At one point in my career I was the IS Director of a small (that is, about 3500 installed computers) Microsoft Enterprise customer, so I have some sense of what you are saying.
In general, large business replace desktops and laptops on a 3-5 year cycle, laptops more quickly than desktops, for obvious reasons. The CPU support specifications seem to correlate with that cycle but also seem to be pushing the cycle (the Core 7000 series (not supported) was incorporated in mainstream business computers in 2017-2018, the 8000 series (supported) was incorporated in 2018-2019). The former is roughly five years, the latter roughly three years.
I am not surprised that Windows 11 will not support older hardware (the computing environment has changed a lot in the last few years, particularly in the security area), but I was surprised at the 8th generation cutoff. I would have expected that the cutoff would have been tied to a 5-year cutoff, or 2016-2017 (that is to say 7th generation Core, for example), not 2018-2019.

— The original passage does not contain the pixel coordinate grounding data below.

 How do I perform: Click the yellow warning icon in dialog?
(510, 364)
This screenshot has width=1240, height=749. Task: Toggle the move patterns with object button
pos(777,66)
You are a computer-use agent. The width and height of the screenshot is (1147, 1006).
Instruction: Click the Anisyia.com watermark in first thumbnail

My guess is that Microsoft is going to back off to at least the 2016-2017 generation of CPU's before Windows 11 is released, although it might not. The reason it might not is that the Enterprise customer base is a slow-adopter base (there are enormous costs involved in implementing a new OS), and I would be surprised if Enterprise customers adopted Windows 11 in quantity before 2023 at the earliest. Testing and pilot installations, to be sure, but company-wide cutover, probably not. That would bring the release and replacement cycles more or less in sync.
Depending on consumer reaction (blowback, to be more accurate) Microsoft might back off more. As you note ("... the MS team does add further support on older systems by around the time of release or a bit thereafter ...") Microsoft has a history of expanding eligibility upon release.

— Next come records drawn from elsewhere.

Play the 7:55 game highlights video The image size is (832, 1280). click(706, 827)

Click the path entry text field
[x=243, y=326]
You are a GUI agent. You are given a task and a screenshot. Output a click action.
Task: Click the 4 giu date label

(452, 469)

The thing that gives me pause is this statement:
While we recommend that all PCs meet the full hardware requirements for Windows 11, we are allowing some limited exceptions as we apply these new restrictions. All Windows Insiders who have already been installing builds from the Dev Channel on their PCs up through June 24, 2021 will be allowed to continue installing Windows 11 Insider Preview builds even if their PC does not meet the minimum hardware requirements. Insiders with PCs already in the Dev Channel have been installing and giving feedback on builds with Windows 11 features since last year. Our way of saying thanks is to go ahead and give them the opportunity to see everything come together. ... Once Windows 11 is generally available, these PCs will be opted out of flighting and will not be able to receive future Windows 11 Insider Preview builds. These PCs must clean install back to Windows 10 with the media (ISOs) that we provide and can then join the Release Preview Channel to preview Windows 10 updates.

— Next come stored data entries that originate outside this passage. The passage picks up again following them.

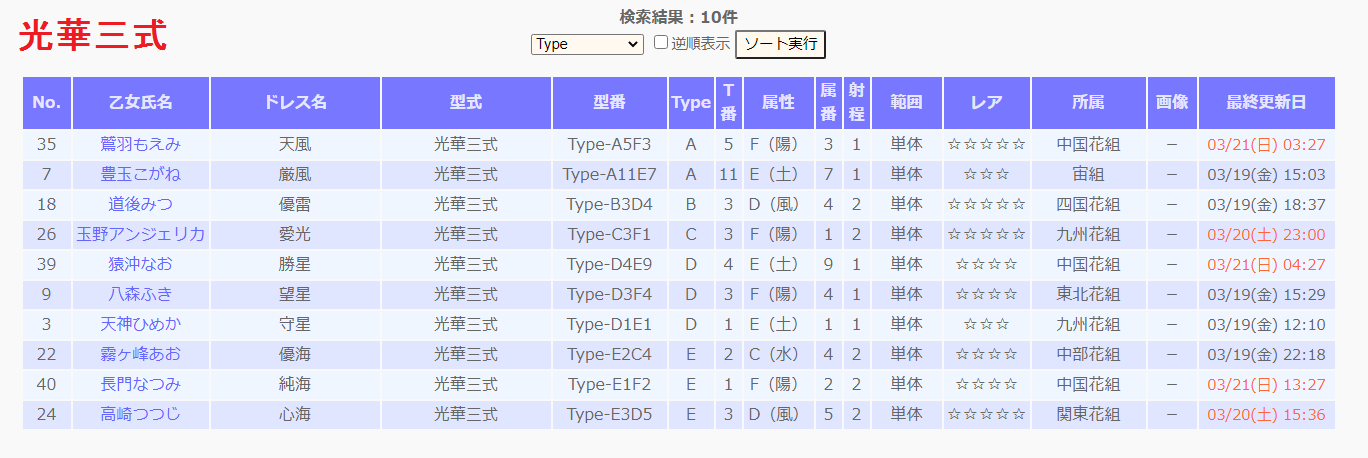Click the 光華三式 page title
The width and height of the screenshot is (1368, 458).
coord(93,36)
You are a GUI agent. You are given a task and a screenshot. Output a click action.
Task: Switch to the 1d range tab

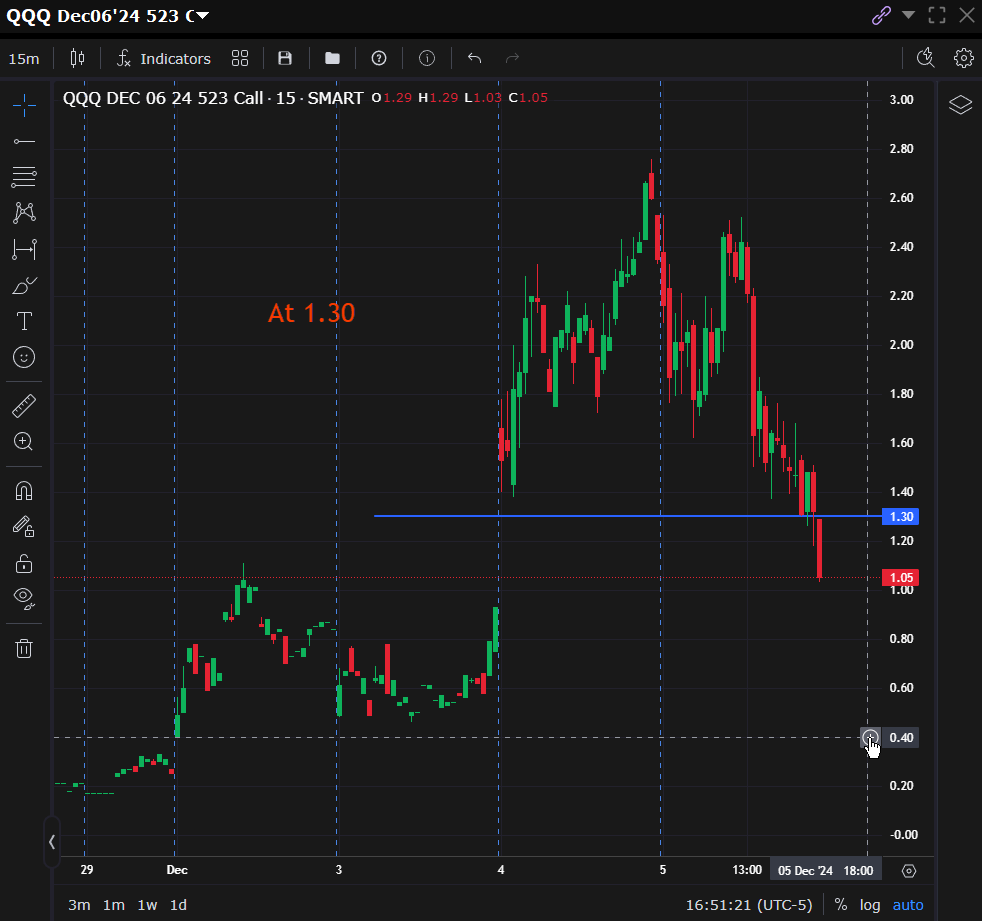point(178,904)
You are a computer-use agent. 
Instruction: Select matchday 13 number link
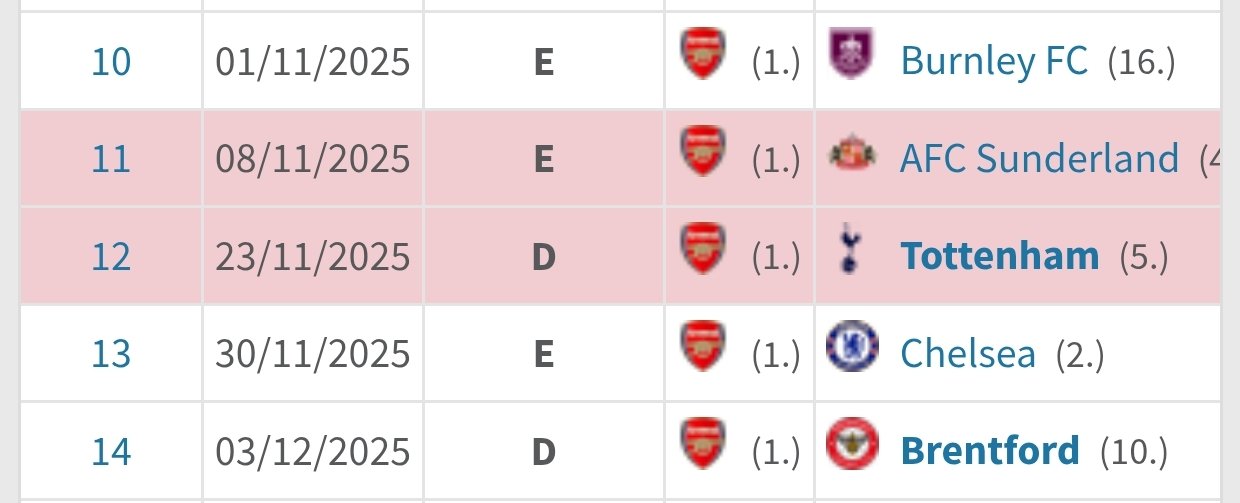tap(111, 354)
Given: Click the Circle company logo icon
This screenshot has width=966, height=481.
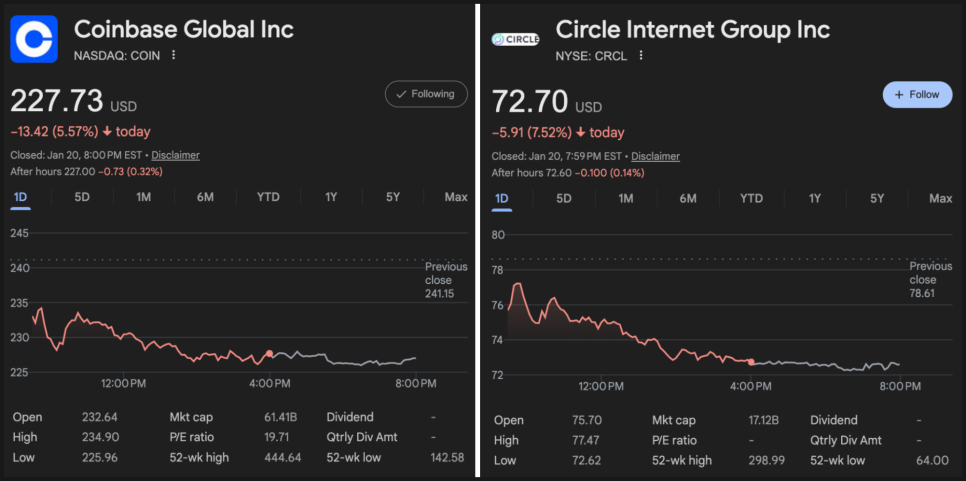Looking at the screenshot, I should [516, 39].
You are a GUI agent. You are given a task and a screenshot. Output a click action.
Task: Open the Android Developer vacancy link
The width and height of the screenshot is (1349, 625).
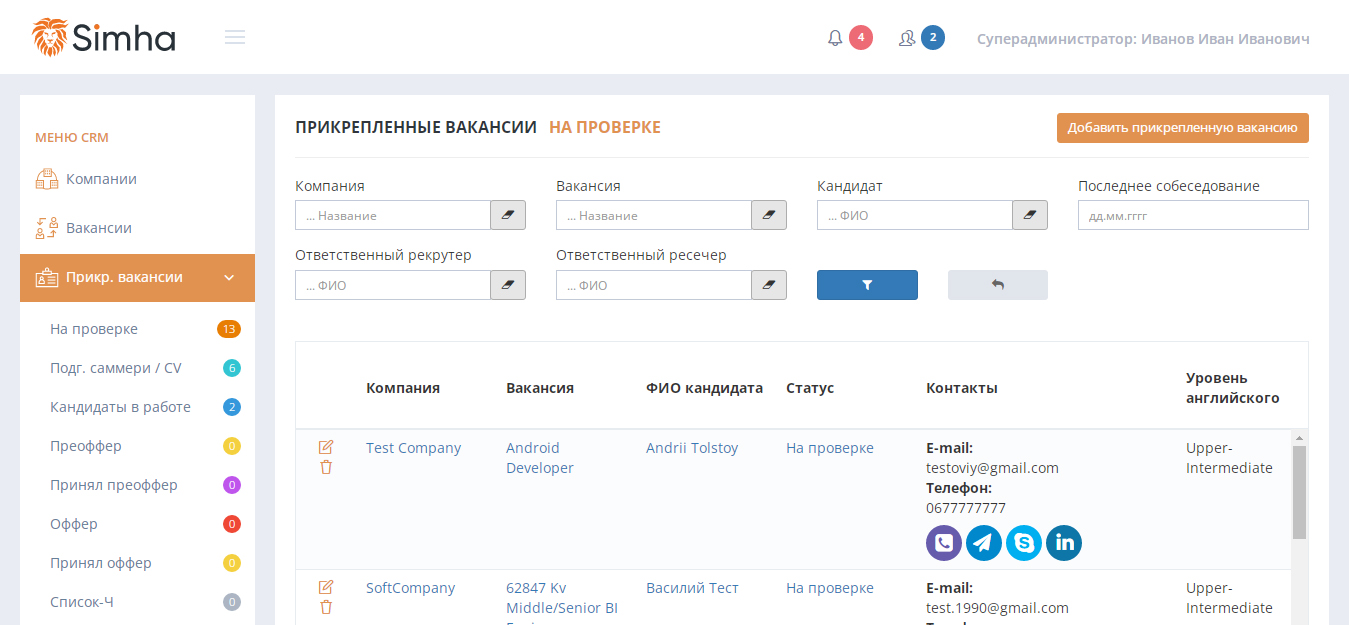[x=538, y=457]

That suggests that Microsoft might not follow past practice in the case of Windows 11.
You are right about that, and I did not sufficiently qualify my statement with "if" in the second post, as I did in the first. I should have done so.
However, I won't be surprised to see "Secure Boot Enabled" become a requirement for Windows 11 installation within the next few years.
Here's why: Microsoft has required both TPM and Secure Boot be installed on Windows-Certified computers for quite a number of years. Microsoft did not, however, require that either be installed on a computer in order to install Windows 10. What has changed is not the requirement that Windows-Certified computers have TPM and Secure Boot installed, but that but that Windows 11 itself will not install without both existing. That's a significant change, and the change suggests to me that Microsoft is on the cusp of requiring that both TPM and Secure Boot be enabled in order to run Windows 11. When that will happen I don't know, but I am reasonably sure that it will happen. Microsoft has been pushing closer and closer for years now, and it seems to me that Microsoft will pull the trigger sooner or later. To me, it seems to be the logical outcome of Microsoft's thrust to ensure that TPM and Secure Boot become industry standards. Why would Microsoft put all that time and effort into TPM and Secure Boot if Microsoft had no plans to make those components central to Windows security?
I could easily be wrong about that (it could be that Microsoft is requiring TPM and Secure Boot be present simply to cut out the chaff of older computers -- that's what Microsoft seems to be doing by cutting out older processors -- and cutting development/maintenance costs as a result), but I don't think so.